Dominic and William each started the year by depositing $1,000 into savings accounts at their banks that each offer 4% interest rate. Even though neither of them made additional deposits, at the end of the year, Dominic had $1,040 in his account, while William had $1,040.60. How is this possible?
While Dominic and William both received a 4% interest rate, the fact that they use two different banks informs us that the interest on one of their savings accounts must compound more frequently than the other.

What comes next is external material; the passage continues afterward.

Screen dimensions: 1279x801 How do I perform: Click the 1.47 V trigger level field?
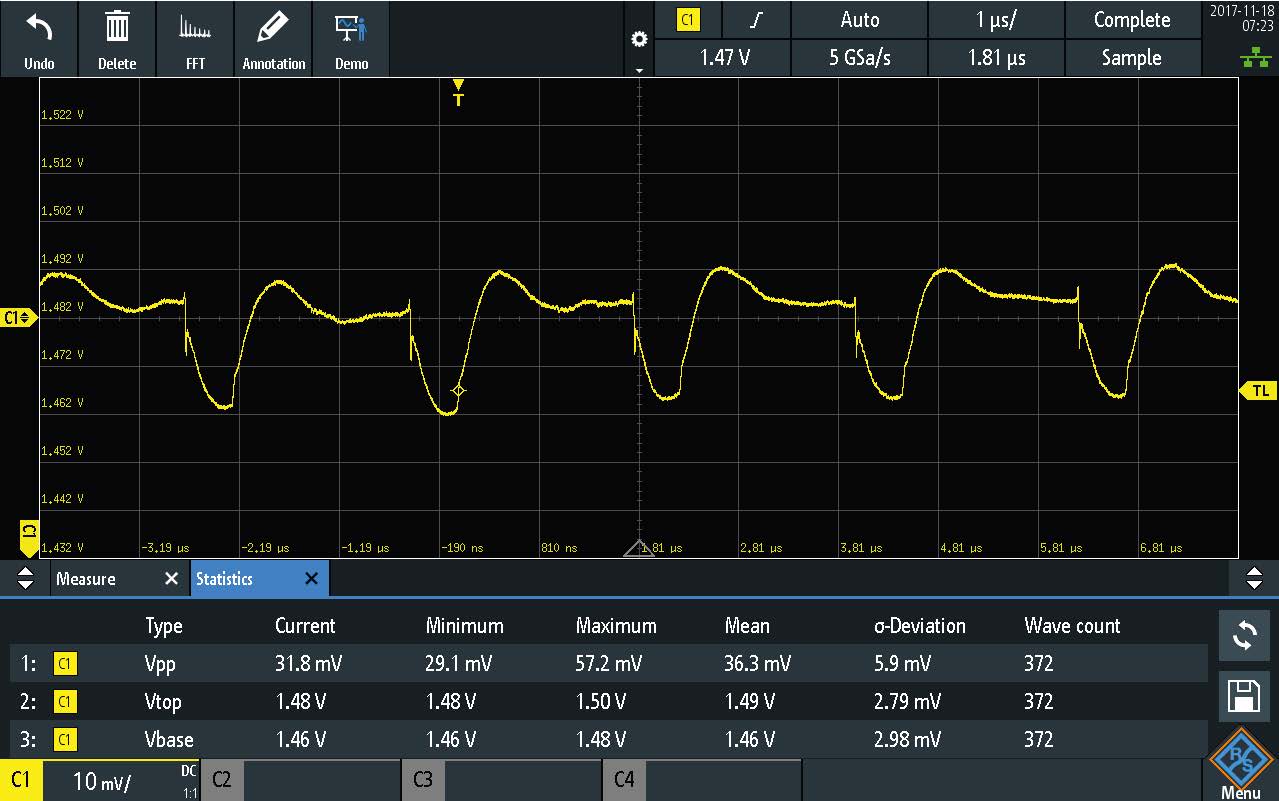[x=724, y=58]
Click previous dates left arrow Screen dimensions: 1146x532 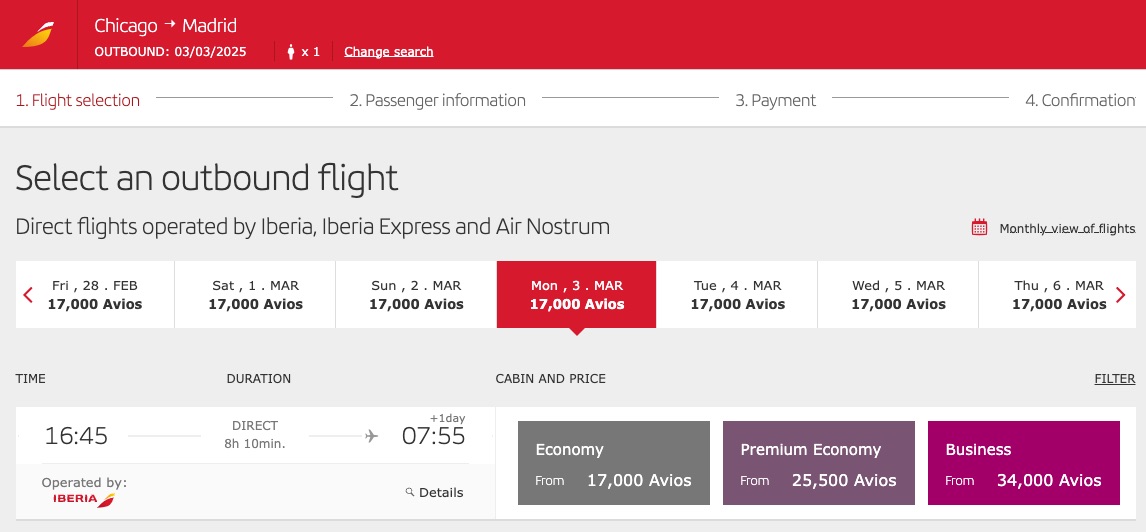28,295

In fact, it turns out that Dominic’s account only collects simple interest, while William’s account has interest that compounds quarterly.
Calculating Simple Interest
Simple interest can be calculated using the formula \(i=Prt\), which states that the interest is equal to the principal times the annual interest rate times the number of years. Using this formula, we can find that Dominic collects $40 after one year, bringing his balance to $1,040.
\(i = Prt\)
\($40=$1,000\times 0.04\times 1\)
Calculating Compound Interest (Example 1)
But how did William end up with 60 extra cents? Well, we know that he still gets a 4% interest rate, but his interest is calculated and paid quarterly, every three months. And whatever interest he gets one quarter, he is able to gain interest on that interest in the following quarters.
This is what makes compound interest so interesting! Even if William never deposits anything else into his account, his interest will continue to grow larger and larger with each quarter. While slow at first, this forms exponential growth that becomes more and more powerful over time.
Balance After Quarter 1
Let’s work through the arithmetic of it. We know that William started the year with a principal of $1,000 and receives a 4% interest rate.
\(P = 1,000\)
\(r=0.04\)
Since his interest is compounded quarterly, he will receive a piece of that 4% interest every three months. At the end of the first quarter, William receives one-fourth of the 4%, which is 1%, applied to his current balance of $1,000.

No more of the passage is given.